#### [The exercise]
Lay out the data below as a JSON list of strings, one string per line with blank lines dropped, taking everything from the line containing "Toggle 5 Others legend cyan dot" down to the line containing "Action: click(x=27, y=196)".

**** Supplied data

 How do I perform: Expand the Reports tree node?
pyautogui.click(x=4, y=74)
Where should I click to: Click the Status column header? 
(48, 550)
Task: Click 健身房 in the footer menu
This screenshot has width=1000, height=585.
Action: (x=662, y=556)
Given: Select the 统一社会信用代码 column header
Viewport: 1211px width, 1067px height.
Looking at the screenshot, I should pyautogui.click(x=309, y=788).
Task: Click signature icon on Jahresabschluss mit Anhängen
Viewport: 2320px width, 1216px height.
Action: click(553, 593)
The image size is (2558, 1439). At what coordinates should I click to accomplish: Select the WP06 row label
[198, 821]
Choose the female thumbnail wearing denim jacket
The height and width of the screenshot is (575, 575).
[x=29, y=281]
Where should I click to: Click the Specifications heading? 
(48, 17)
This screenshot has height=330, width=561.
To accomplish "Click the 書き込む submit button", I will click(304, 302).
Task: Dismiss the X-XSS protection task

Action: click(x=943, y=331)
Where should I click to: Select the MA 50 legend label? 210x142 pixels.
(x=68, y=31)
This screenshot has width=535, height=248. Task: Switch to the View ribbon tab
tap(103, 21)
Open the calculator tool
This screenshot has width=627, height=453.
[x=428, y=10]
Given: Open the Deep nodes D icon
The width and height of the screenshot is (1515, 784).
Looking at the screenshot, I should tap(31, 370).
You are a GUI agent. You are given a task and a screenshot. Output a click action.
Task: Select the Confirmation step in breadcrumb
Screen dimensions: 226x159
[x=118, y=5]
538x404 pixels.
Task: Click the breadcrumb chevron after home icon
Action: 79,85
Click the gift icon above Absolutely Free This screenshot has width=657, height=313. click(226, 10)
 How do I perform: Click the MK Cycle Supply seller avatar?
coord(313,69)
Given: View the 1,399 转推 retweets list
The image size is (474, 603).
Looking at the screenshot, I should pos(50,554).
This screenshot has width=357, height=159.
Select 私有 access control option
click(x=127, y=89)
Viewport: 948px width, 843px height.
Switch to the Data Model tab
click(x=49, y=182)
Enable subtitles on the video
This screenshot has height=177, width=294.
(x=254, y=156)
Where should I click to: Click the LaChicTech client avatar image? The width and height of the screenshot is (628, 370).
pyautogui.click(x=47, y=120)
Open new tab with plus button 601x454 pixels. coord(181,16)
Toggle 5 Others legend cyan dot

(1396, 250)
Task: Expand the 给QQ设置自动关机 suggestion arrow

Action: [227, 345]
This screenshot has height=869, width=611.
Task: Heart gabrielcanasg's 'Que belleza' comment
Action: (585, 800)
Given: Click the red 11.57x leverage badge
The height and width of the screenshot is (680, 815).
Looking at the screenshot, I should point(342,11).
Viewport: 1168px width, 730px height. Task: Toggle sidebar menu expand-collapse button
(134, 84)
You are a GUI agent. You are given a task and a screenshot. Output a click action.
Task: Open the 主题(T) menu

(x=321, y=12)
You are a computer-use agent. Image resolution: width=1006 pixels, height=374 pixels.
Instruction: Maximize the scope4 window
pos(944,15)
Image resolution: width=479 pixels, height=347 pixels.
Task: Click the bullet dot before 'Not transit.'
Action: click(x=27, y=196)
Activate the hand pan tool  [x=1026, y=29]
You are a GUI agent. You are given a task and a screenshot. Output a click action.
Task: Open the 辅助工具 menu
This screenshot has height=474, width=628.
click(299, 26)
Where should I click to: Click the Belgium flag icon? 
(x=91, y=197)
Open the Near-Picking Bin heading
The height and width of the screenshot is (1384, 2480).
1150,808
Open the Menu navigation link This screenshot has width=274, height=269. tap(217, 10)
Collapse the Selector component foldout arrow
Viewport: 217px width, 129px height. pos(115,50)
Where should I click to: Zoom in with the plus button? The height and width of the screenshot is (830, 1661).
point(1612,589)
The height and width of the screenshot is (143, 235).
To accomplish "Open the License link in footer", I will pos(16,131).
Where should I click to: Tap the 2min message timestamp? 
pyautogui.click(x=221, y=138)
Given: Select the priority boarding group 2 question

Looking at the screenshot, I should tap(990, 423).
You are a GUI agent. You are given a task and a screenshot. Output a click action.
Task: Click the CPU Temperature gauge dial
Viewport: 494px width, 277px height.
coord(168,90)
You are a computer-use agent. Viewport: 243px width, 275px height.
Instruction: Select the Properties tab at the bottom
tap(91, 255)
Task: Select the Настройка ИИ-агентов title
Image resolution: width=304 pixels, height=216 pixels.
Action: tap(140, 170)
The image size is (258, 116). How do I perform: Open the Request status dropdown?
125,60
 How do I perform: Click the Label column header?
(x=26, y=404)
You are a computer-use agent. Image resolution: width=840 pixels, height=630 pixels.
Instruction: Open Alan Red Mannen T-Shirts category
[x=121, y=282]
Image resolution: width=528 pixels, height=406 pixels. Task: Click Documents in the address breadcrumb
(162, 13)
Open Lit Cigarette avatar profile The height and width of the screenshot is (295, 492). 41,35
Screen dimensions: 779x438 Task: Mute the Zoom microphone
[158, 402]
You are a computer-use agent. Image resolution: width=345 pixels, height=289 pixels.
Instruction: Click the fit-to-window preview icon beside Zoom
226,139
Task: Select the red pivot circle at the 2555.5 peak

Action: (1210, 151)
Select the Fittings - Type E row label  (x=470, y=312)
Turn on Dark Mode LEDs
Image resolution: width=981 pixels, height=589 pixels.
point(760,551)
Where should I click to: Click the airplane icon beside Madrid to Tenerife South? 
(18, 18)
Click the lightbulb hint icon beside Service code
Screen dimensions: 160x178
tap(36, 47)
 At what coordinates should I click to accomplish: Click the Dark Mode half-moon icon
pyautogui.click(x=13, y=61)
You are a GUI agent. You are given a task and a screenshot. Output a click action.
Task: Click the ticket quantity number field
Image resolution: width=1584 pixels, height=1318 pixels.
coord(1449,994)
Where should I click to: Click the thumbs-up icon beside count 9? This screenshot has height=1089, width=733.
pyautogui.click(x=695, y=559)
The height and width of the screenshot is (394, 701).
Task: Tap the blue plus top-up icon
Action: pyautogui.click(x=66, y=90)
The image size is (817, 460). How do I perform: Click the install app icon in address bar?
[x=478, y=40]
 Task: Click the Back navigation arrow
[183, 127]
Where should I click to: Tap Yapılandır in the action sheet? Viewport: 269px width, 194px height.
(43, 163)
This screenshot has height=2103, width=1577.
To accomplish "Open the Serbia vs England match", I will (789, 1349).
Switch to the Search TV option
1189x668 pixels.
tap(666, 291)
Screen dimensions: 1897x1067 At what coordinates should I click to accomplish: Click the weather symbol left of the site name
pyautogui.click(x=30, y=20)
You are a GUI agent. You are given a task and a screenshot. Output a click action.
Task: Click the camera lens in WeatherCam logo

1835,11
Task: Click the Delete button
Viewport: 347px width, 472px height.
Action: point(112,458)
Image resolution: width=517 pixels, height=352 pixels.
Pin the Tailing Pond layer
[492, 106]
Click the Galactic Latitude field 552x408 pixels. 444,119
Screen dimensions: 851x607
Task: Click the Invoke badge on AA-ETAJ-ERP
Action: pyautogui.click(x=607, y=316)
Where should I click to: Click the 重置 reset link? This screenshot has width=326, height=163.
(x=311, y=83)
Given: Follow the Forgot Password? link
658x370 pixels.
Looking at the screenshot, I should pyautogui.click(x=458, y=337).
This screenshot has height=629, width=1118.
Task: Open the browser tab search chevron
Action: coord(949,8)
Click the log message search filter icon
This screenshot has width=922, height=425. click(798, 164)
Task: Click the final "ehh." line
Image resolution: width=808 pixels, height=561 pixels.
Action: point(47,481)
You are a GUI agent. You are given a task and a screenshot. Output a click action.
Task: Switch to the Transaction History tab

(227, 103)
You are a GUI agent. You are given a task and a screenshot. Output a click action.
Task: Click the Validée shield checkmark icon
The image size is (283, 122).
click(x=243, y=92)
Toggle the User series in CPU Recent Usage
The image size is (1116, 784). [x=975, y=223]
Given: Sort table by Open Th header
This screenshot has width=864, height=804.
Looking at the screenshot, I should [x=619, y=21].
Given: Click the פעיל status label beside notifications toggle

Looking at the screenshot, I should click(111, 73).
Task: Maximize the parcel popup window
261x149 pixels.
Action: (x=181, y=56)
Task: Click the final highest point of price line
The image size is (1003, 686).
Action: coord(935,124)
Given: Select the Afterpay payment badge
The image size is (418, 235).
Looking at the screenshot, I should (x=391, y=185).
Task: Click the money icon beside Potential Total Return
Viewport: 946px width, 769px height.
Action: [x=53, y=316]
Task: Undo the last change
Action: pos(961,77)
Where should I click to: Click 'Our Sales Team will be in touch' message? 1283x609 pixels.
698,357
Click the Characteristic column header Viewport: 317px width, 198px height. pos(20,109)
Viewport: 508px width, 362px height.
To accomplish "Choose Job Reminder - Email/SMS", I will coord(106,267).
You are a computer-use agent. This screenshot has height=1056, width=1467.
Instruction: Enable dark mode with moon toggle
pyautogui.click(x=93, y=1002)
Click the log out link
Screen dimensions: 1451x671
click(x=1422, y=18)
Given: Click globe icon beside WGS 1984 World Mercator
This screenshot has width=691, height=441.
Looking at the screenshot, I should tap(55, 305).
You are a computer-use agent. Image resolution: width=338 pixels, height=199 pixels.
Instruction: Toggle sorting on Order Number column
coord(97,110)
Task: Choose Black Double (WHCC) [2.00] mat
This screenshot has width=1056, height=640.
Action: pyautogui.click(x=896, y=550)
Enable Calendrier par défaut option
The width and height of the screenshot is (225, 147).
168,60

********

#### [Result]
[
  "Toggle 5 Others legend cyan dot",
  "(1396, 250)",
  "Task: Expand the 给QQ设置自动关机 suggestion arrow",
  "Action: [227, 345]",
  "This screenshot has height=869, width=611.",
  "Task: Heart gabrielcanasg's 'Que belleza' comment",
  "Action: (585, 800)",
  "Given: Click the red 11.57x leverage badge",
  "The height and width of the screenshot is (680, 815).",
  "Looking at the screenshot, I should point(342,11).",
  "Viewport: 1168px width, 730px height. Task: Toggle sidebar menu expand-collapse button",
  "(134, 84)",
  "You are a GUI agent. You are given a task and a screenshot. Output a click action.",
  "Task: Open the 主题(T) menu",
  "(x=321, y=12)",
  "You are a computer-use agent. Image resolution: width=1006 pixels, height=374 pixels.",
  "Instruction: Maximize the scope4 window",
  "pos(944,15)",
  "Image resolution: width=479 pixels, height=347 pixels.",
  "Task: Click the bullet dot before 'Not transit.'",
  "Action: click(x=27, y=196)"
]